◆ Selected passage
━━━━━━━━━━━━━━━━
Olli Järviniemi comments on Uncovering Deceptive Tendencies in Language Models: A Simulated Company AI Assistant

Olli Järviniemi 20 Jun 2024 15:39 UTC
3 points
2
This comment (and taking more time to digest what you said earlier) clarifies things, thanks.
I do think that our observations are compatible with the model acting in the interests of the company, rather than being more directly selfish. With a quick skim, the natural language semantics of the model completions seem to point towards “good corporate worker”, though I haven’t thought about this angle much.
I largely agree what you say up until to the last paragraph. I also agree with the literal content of the last paragraph, though I get the feeling that there’s something around there where we differ.
So I agree we have overwhelming evidence in favor of LLMs sometimes behaving deceptively (even after standard fine-tuning processes), both from empirical examples and theoretical arguments from data-imitation. That said, I think it’s not at all obvious to what degree issues such as deception and power-seeking arise in LLMs. And the reason I’m hesitant to shrug things off as mere data-imitation is that one can give stories for why the model did a bad thing for basically any bad thing:
- “Of course LLMs are not perfectly honest; they imitate human text, which is not perfectly honest”
- “Of course LLMs sometimes strategically deceive humans (by pretending inability); they imitate human text, which has e.g. stories of people strategically deceiving others, including by pretending to be dumber than they are”
- “Of course LLMs sometimes try to acquire money and computing resources while hiding this from humans; they imitate human text, which has e.g. stories of people covertly acquiring money via illegal means, or descriptions of people who have obtained major political power”
━━━━━━━━━━━━━━━━
◆ Provided information
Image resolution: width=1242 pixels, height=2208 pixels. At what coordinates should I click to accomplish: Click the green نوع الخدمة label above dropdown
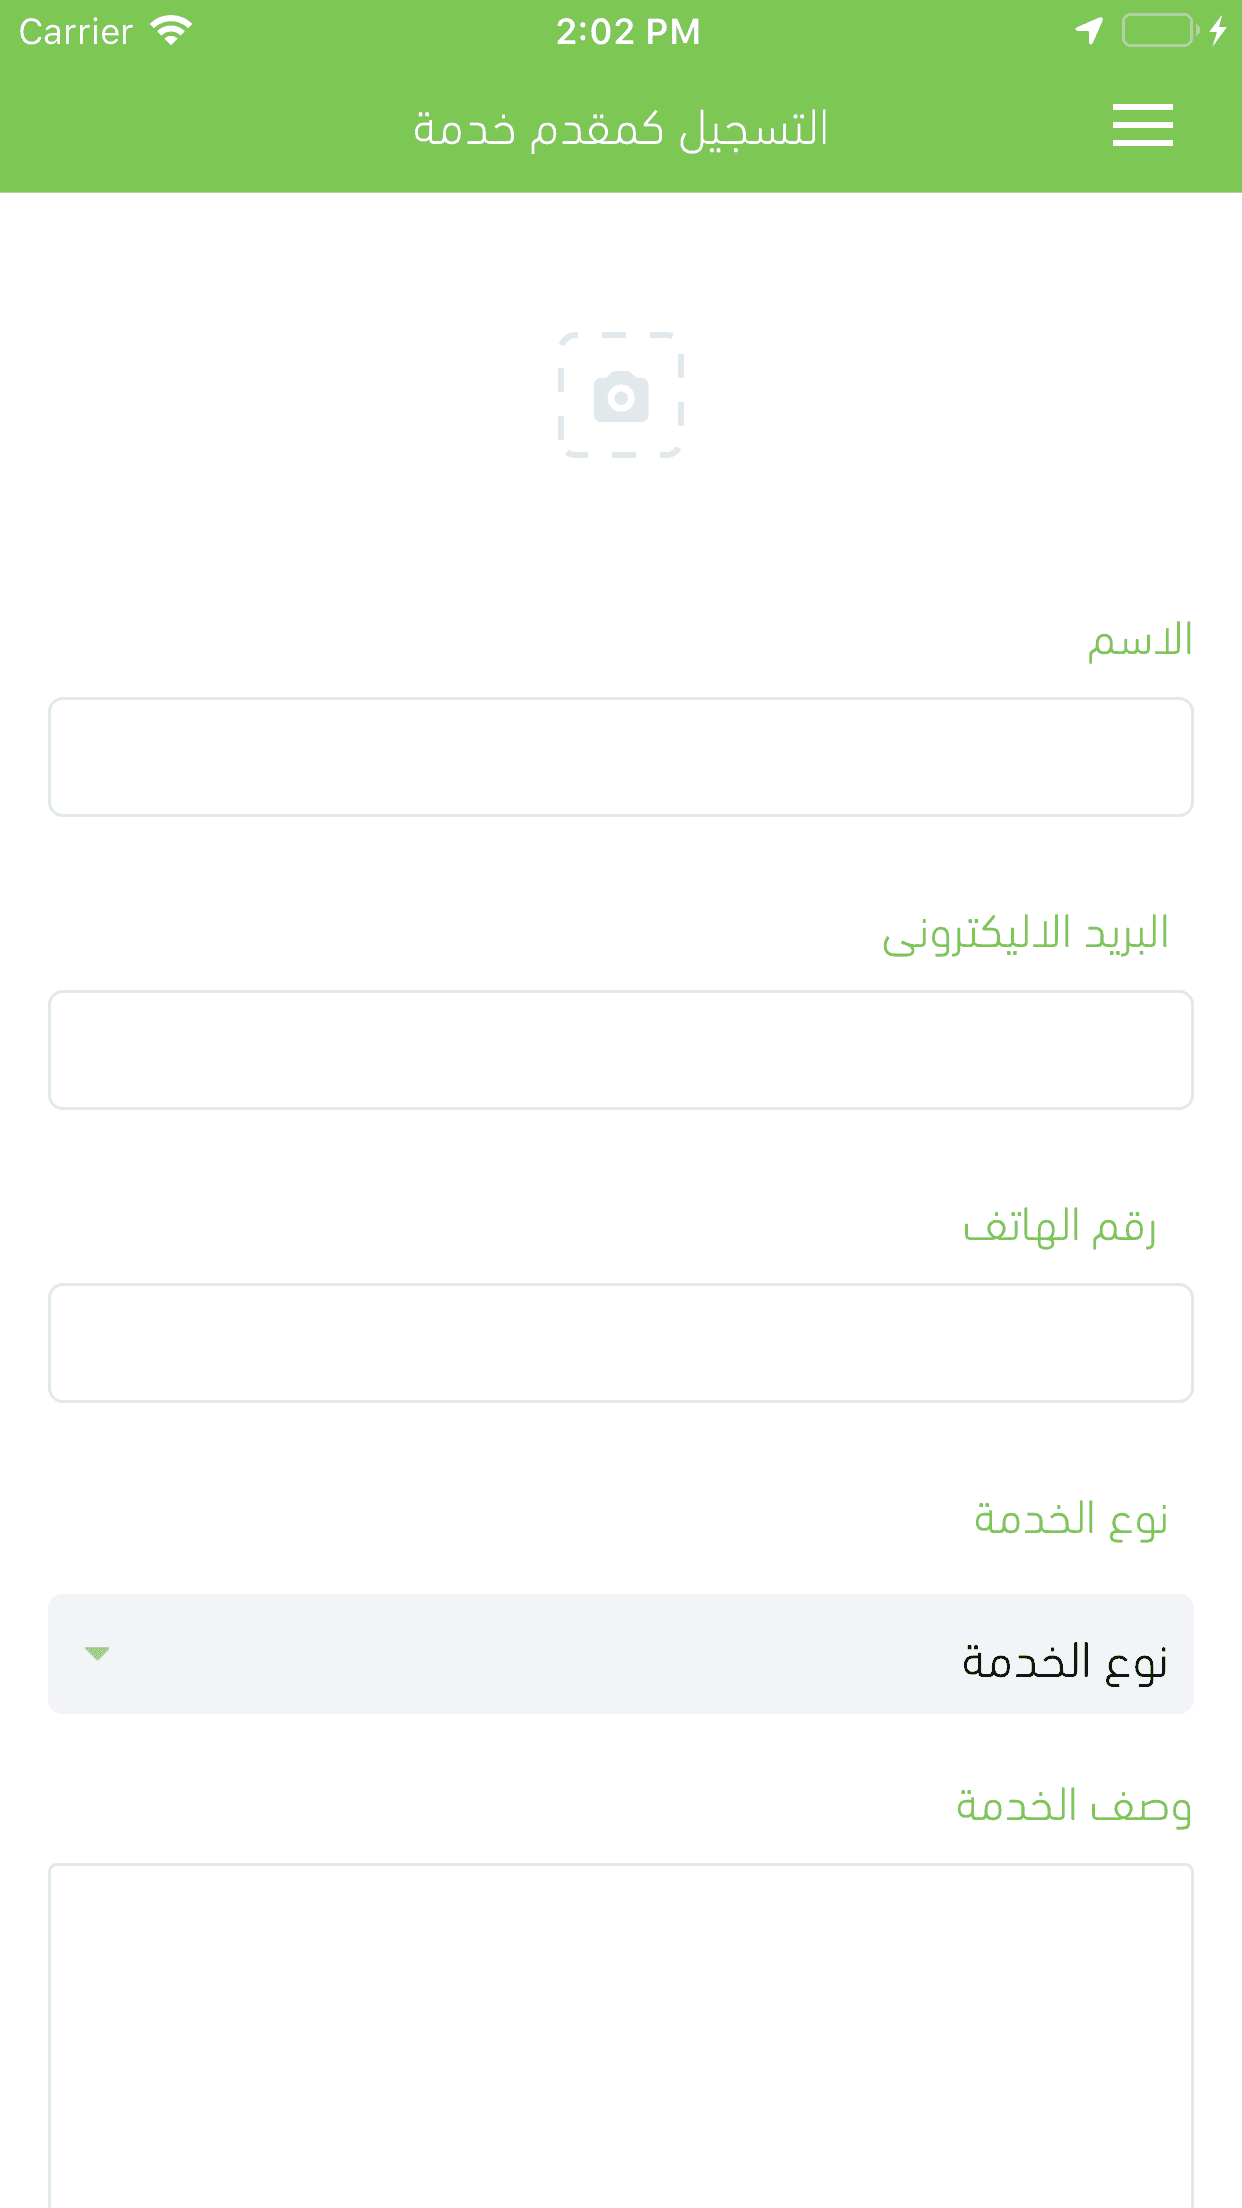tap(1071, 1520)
━━━━━━━━━━━━━━━━
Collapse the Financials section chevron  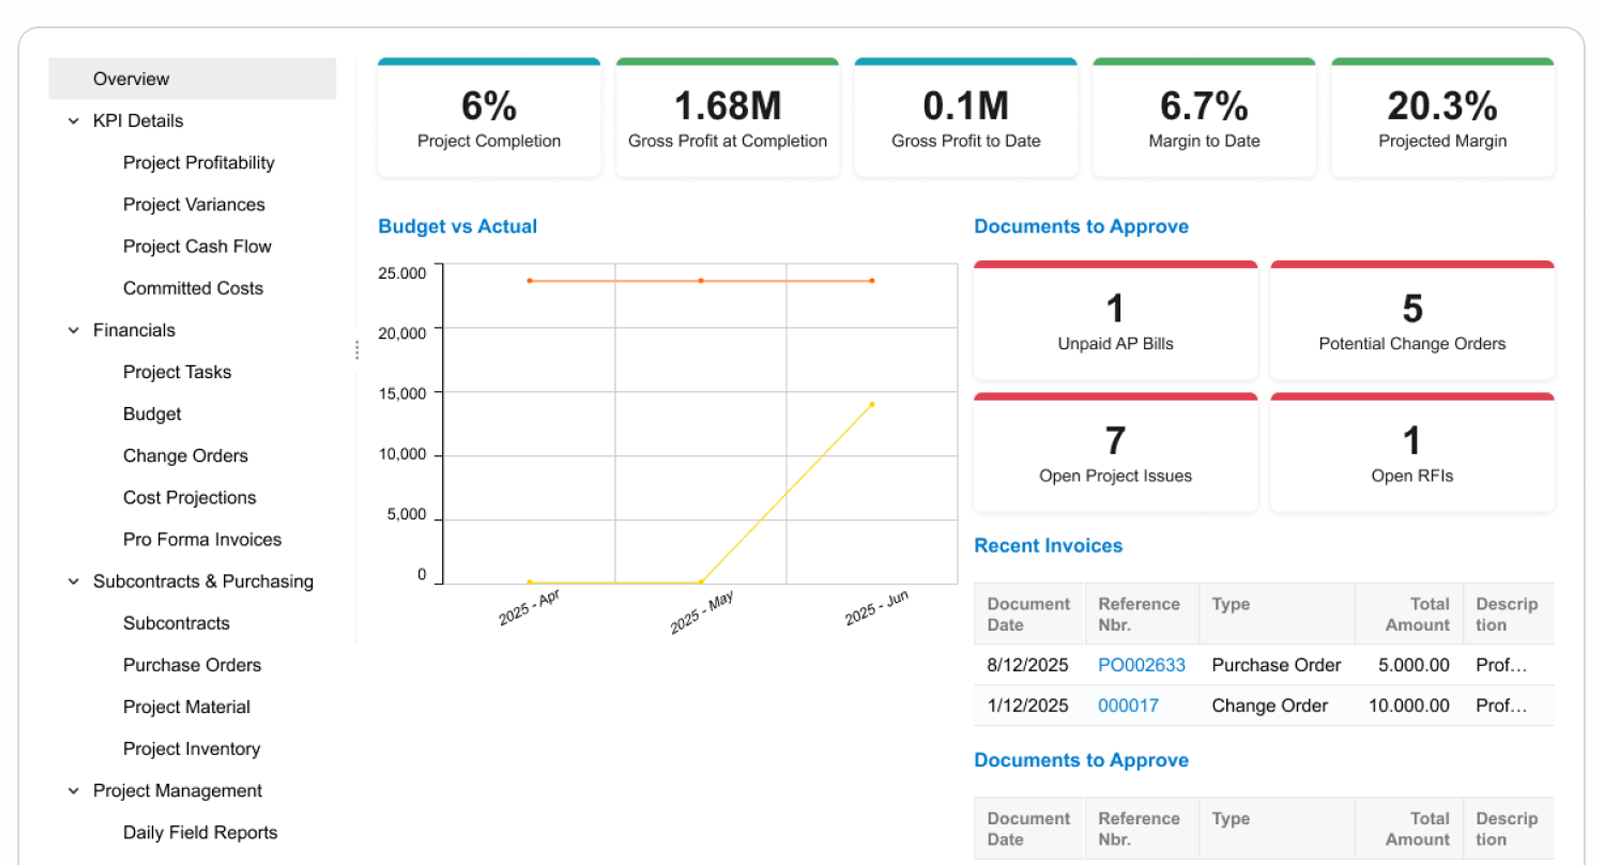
━━━━━━━━━━━━━━━━
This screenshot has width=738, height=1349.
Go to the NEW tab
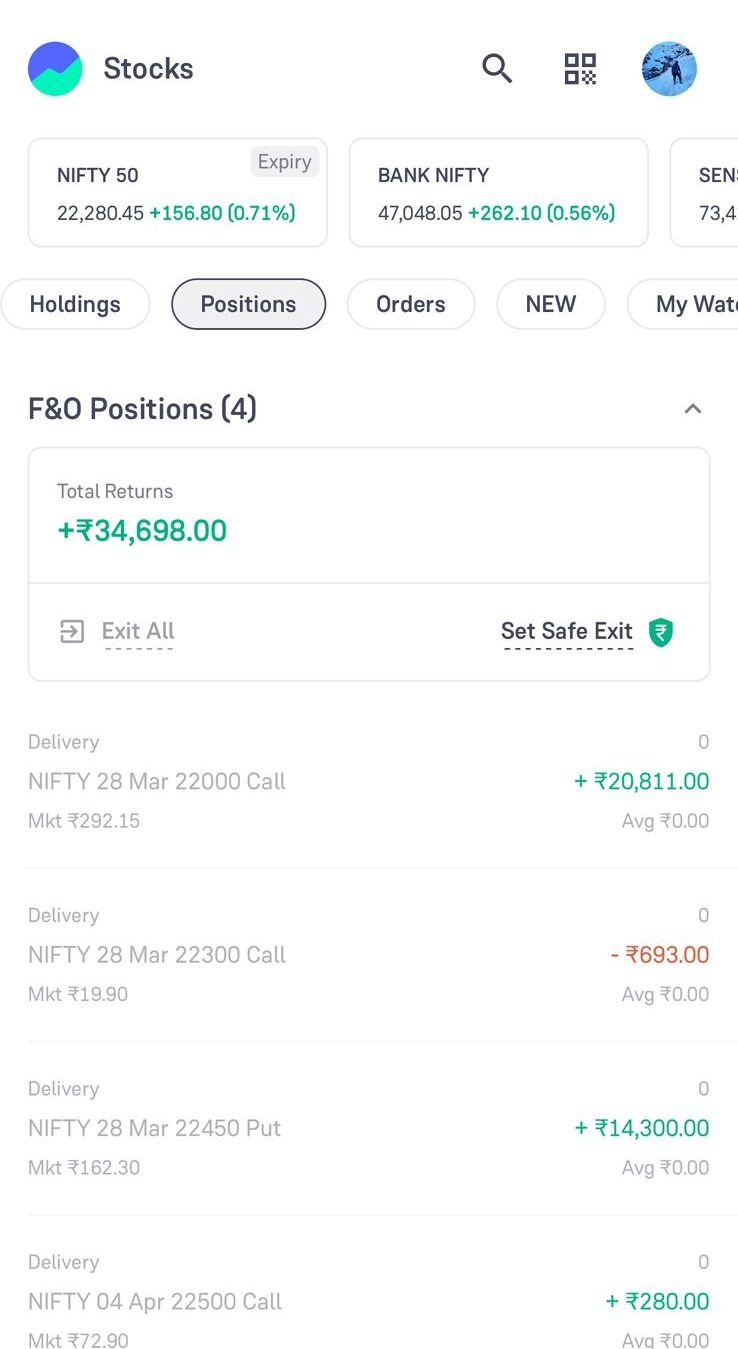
━━━━━━━━━━━━━━━━
Proceed with the comment on deceptive tendencies in language models, picking up after its last line. The listing has no connection to the comment on deceptive tendencies in language models.

◆ Result of the exercise
- “Of course LLMs sometimes try to perform self-modification to better deceive, manipulate and seek power; they imitate human text, which has e.g. stories of people practicing their social skills or taking substances that (they believe) improve their functioning”
- “Of course LLMs sometimes try to training-game and fake alignment; they imitate human text, which has e.g. stories of people behaving in a way that pleases their teachers/supervisors/authorities in order to avoid negative consequences happening to them”
- “Of course LLMs sometimes try to turn the lightcone into paperclips; they imitate human text, which has e.g. stories of AIs trying to turn the lightcone into paperclips”
I think the “argument” above for why LLMs will be paperclip maximizers is just way too weak to warrant the conclusion. So which of the conclusions are deeply unsurprising and which are false (in practical situations we care about)? I don’t think it’s clear at all how far the data-imitation explanation applies, and we need other sources of evidence.
- RogerDearnaley 22 Jun 2024 6:06 UTC
  0 points
  0
  Parent
  I don’t think LLMs will be likely to be paperclip maximizers — to basically all humans, that’s obviously a silly goal. While there are mentions of this specific behavior one the Internet, they’re almost universally in contexts that make it clear that this is a bad thing and ought not to happen. So unless you specifically prompted the AI to play the role of a bad AI, I think you’d be very unlikely to see this spontaneously.
  However, there are some humans who are pretty-much personal-net-worth maximizers (with a few modifiers like “and don’t get arrested”), so I don’t think that evoking that behavior from an LLM would be that hard. Of course, at some point it might also decide to become a philanthropist and give most of its money away, since humans do that too.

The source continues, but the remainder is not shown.